Florida’s losses from a big hurricane could reach a mind-blowing $200 billion
Note: This article appeared on Sept. 1st, just before Hurricane Hermine made landfall in the Florida Panhandle
Florida has had a remarkable run of gambler’s luck over the past decade. It’s been that long since a hurricane struck the state that usually gets them every two years.
Since Hurricane Wilma made landfall at Cape Romano near the pointy end of the state in 2005, about 20 hurricanes have formed in the Atlantic Ocean and hit other states, and more than 60 wobbled off to deep waters without harming the U.S. coast.
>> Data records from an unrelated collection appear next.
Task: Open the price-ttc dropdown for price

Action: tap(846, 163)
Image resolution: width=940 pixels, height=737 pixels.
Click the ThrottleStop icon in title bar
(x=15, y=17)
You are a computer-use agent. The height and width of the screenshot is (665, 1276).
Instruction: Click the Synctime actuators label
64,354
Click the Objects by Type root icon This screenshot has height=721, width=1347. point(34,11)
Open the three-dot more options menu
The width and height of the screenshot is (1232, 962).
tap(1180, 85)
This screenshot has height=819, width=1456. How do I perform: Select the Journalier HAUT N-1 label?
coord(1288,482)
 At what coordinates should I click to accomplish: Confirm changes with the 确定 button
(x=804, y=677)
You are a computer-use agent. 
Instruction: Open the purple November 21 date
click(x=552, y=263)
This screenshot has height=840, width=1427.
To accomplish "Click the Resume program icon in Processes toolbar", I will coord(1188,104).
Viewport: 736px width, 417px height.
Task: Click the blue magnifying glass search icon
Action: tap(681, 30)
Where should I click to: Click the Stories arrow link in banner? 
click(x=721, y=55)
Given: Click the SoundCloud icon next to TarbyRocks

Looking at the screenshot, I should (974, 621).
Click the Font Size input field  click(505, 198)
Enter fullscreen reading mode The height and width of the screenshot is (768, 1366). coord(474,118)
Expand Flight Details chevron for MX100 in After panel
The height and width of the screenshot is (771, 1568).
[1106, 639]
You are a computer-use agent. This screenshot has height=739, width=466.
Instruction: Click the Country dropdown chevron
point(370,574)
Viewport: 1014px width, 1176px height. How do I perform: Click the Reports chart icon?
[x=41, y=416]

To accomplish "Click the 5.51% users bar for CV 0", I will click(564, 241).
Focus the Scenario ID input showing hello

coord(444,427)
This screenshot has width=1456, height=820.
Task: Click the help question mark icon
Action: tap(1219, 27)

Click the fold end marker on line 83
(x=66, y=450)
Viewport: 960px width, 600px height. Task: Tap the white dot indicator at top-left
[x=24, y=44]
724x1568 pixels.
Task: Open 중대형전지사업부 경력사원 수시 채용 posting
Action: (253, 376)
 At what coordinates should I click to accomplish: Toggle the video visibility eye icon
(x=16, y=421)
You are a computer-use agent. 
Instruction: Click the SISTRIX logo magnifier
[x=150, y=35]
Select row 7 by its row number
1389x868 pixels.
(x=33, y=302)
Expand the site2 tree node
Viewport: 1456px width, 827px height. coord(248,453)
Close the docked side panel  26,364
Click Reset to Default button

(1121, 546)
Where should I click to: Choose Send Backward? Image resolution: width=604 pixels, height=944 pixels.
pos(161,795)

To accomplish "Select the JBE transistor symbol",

But Florida’s string of good fortune might be at an end.
A storm is on the horizon, projected to hit the Florida Panhandle late Thursday or early Friday. Forecasters predicted that Tropical Storm Hermine would only gush rain, but they recently elevated it to hurricane status. Floridians have many reasons to worry. The sea level is rising faster than first predicted, and analysts who assess potential property damage say that contributes to Florida being more vulnerable to massive losses than any other state.
Hermine lacks the power to cause a worst-case scenario like hurricanes Katrina and Sandy, but even as a Category 1 storm, it will serve as a reminder of what could be. Mere nuisance flooding already causes drainage systems to bubble over in the Miami area, and strong winds can roil Tampa Bay until it’s level with sea walls that guard roads and homes.